Qualche giorno fa, le note del concerto di Chicago fuoriuscivano allegramente dal mio stereo, a fronte di una giornata che allegra non sembrava essere stata proprio per nulla. Ci sono giorni in cui ti sei impegnato a fondo nel fare la tua parte: amare il prossimo, piangere con chi piange, ridere con chi ride; l'hai fatto al punto tale che, lo sguardo calato ogni momento dentro ciò che accade, giunto alla fine della giornata ti sembra d'aver perduto l'amore che hai donato e di provare solo stanchezza, quasi fosse polvere accumulata su di te, polvere che offusca la visuale, toglie il senso a ciò che hai fatto e stai facendo, appesantendoti e facendoti smarrire. Ma ci sono giorni - tanti, troppi - in cui non riesci affatto ed il tuo fare é uno sfuggire, un trascinarsi stancamente, una tristezza di fondo dalla quale sembra sia quasi impossibile uscire.
Forgetful Heart, messa lì dentro quel concerto, ti coglie e ti spiazza all'improvviso, in un momento così, al ritorno dal lavoro, in cui l'orizzonte del tuo sguardo sembra non andare più in là di quei pochi metri che separano il muso dell'auto dal pezzo di strada che riesce a intravedere là davanti.
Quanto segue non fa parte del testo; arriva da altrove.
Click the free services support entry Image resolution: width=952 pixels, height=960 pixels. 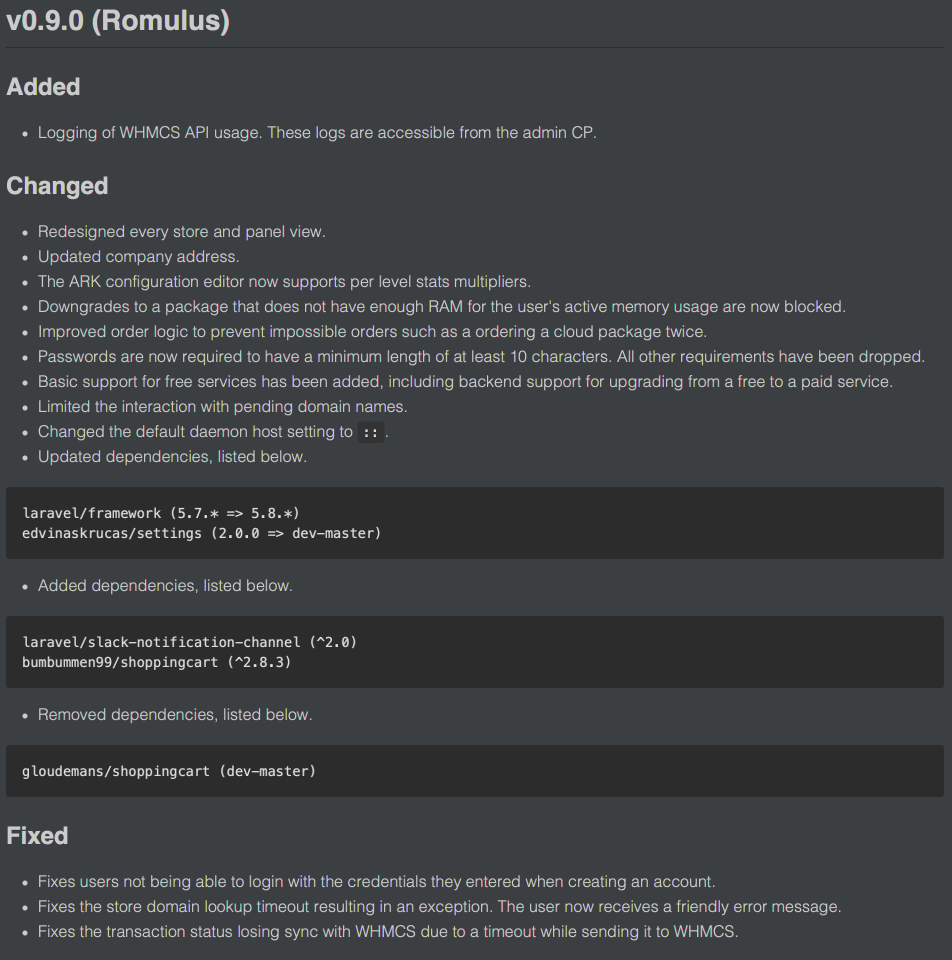pos(465,382)
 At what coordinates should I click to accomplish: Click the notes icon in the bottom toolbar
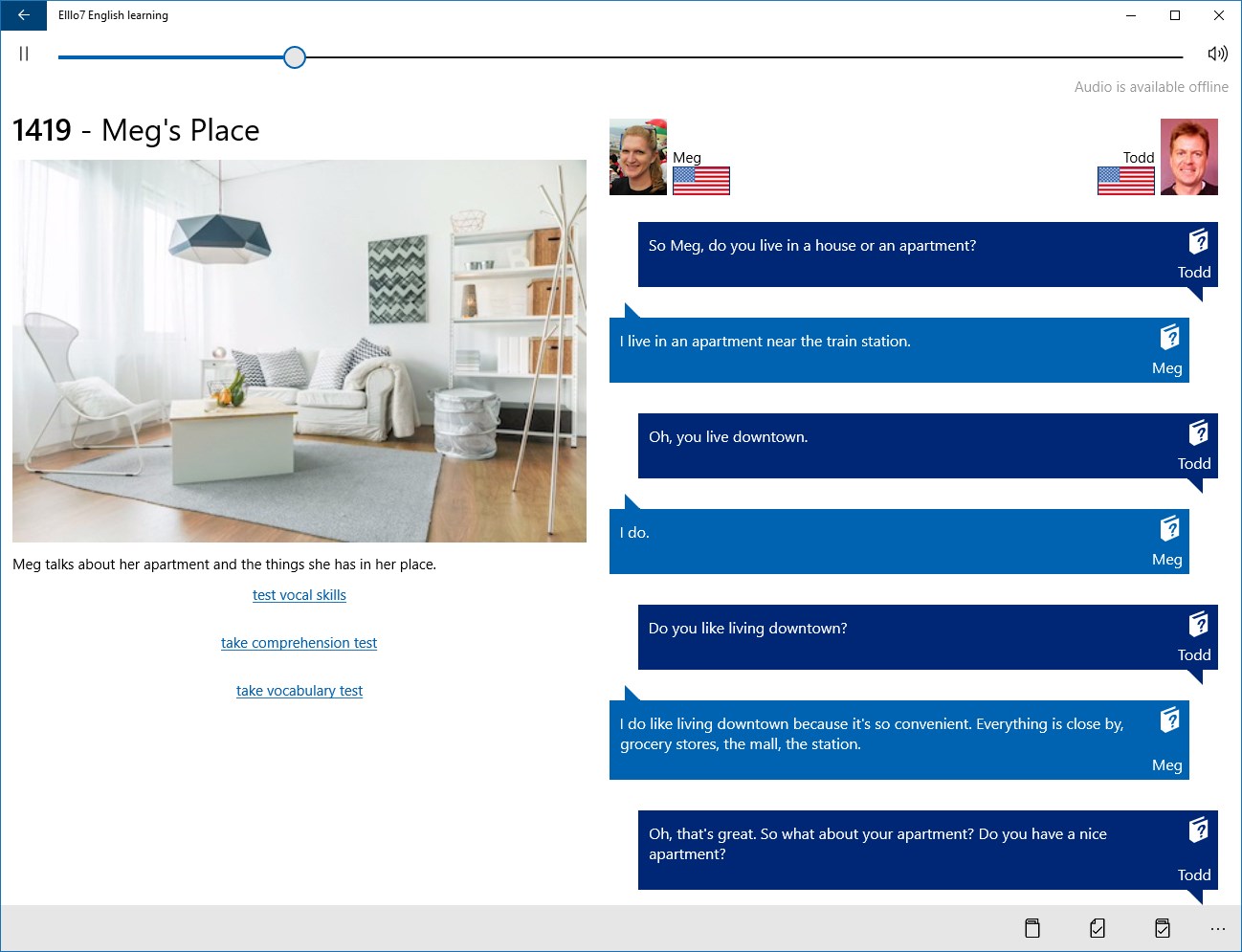tap(1031, 927)
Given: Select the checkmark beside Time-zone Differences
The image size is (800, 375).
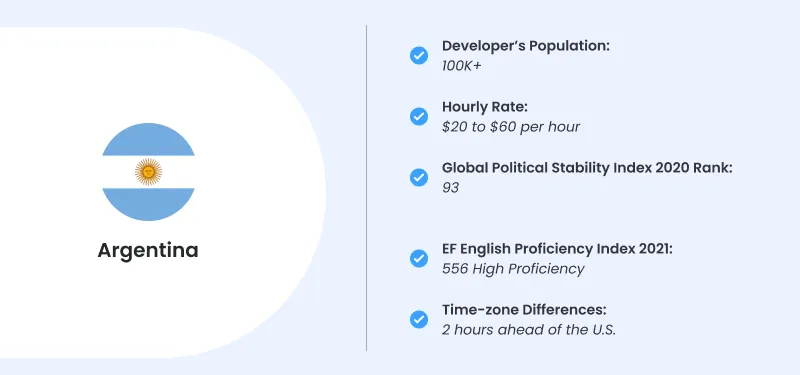Looking at the screenshot, I should click(x=419, y=319).
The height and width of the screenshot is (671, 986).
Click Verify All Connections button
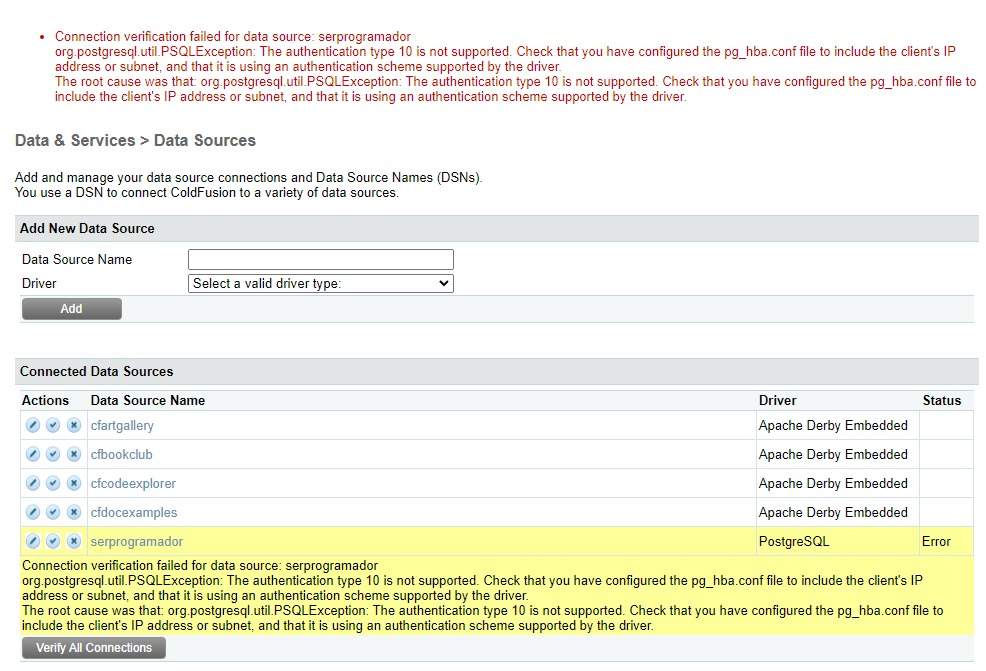(94, 648)
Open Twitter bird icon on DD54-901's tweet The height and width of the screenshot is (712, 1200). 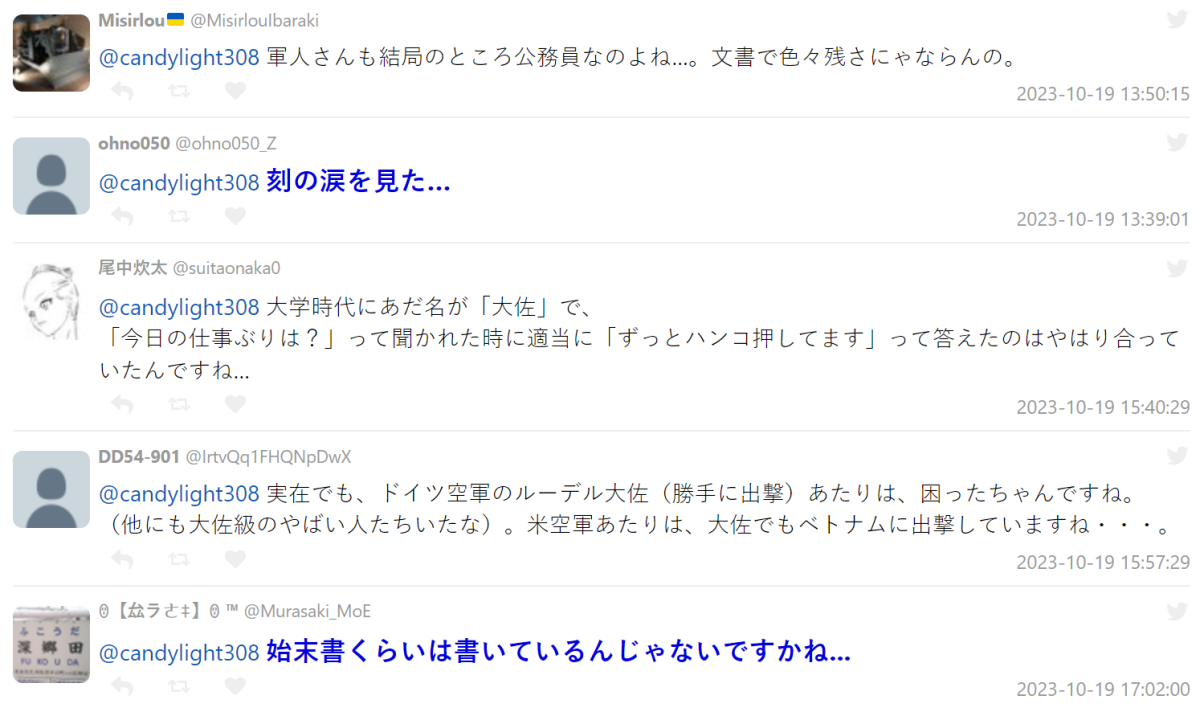1178,455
La voce di Dylan ti prende di sorpresa, intonata e appassionata come non mai, su un tappeto sonoro lento, discreto ed avvolgente, che inesorabilmente si fa spazio un po' alla volta, in mezzo a pensieri così densi che nemmeno una furibonda Highway 61, cantata di lì appresso, sarebbe riuscita in qualche modo a spazzar via.
Quella canzone, che parla di cuori perduti e smemorati ("forgetful heart / lost your power of recall / every little detail / you don't remember at all"), é la tua canzone, canta i versi del tuo cuore. Perché tutto questo é quello che sei tu, nel tuo giudicare la realtà condizionato dai fantasmi della mente, dalle emozioni che hai provato e dall'esito delle vicende che hai vissuto, successi e fallimenti che, come diceva quello là, in fondo non sono altro che maledetti impostori.
No, non é l'esito ciò che ti definisce, ma un cuore che recuperi la memoria del proprio desiderio. Un cuore appassionato, che sappia leggere, dentro le vicende del momento, l'agire di un Altro che lega le cose tra di loro con un filo rosso che sa di Destino buono.
E' in quell'istante - quando la percezione di ciò che é l'Amore riesce a farsi strada nuovamente - che quella stessa strada si allarga all'improvviso e, scossa la polvere di dosso, fa sì che lo sguardo riesca a vedere ogni cosa da vicino e da lontano. "It's all good", canta Bob Dylan, ed é tutto buono, tutto davvero, senza che nulla, ma proprio nulla, debba essere censurato dalla tua giornata.
Quando sei arrivato in fondo, ed il cammino é giunto sino a casa, ti accorgi che anche oggi un Altro si é fatto largo per misericordia dentro la tua vita, attraverso la canzone di un amico.
Vecchio disgraziato di un Bob Dylan, che ci volevi proprio tu, questa sera, a fare da strumento per ridestarmi dal mio solito e inguaribile torpore.



Note :
(1) "I have my Bob Dylan mask on, I'm masquerading," Bob Dylan, Philarmonic Hall, Philadelphia, "The Halloween Concert", 31 ottobre 1964.

6 comments:

Maurizio Pratelli said...

posto che un monumento al Dylan lo abbiamo già fatto, mi metto in pista per Charlie Sexton e per il nostro Doctor. "House of Fame"!!!!

anna said...

Oh Fausto, Tony Garnier lo amo da quando l'ho visto la prima volta (chi si ricorda quando?), è prorprio come l'hai descritto! grazie anche per i due video, strepitosa Forgetfull Heart.
a presto!

Paolo Vites said...

tony garnier, il più inutile bassista della storia del rock. simpatico però

Fausto Leali said...

Ha sempre fatto da interfaccia tra Dylan e il resto della band, però: non é un dettaglio

anna said...

no, non è un dettaglio!
; )
buona settimana

Fausto Leali said...

buona settimana a te, anna, é sempre un piacere sentirti!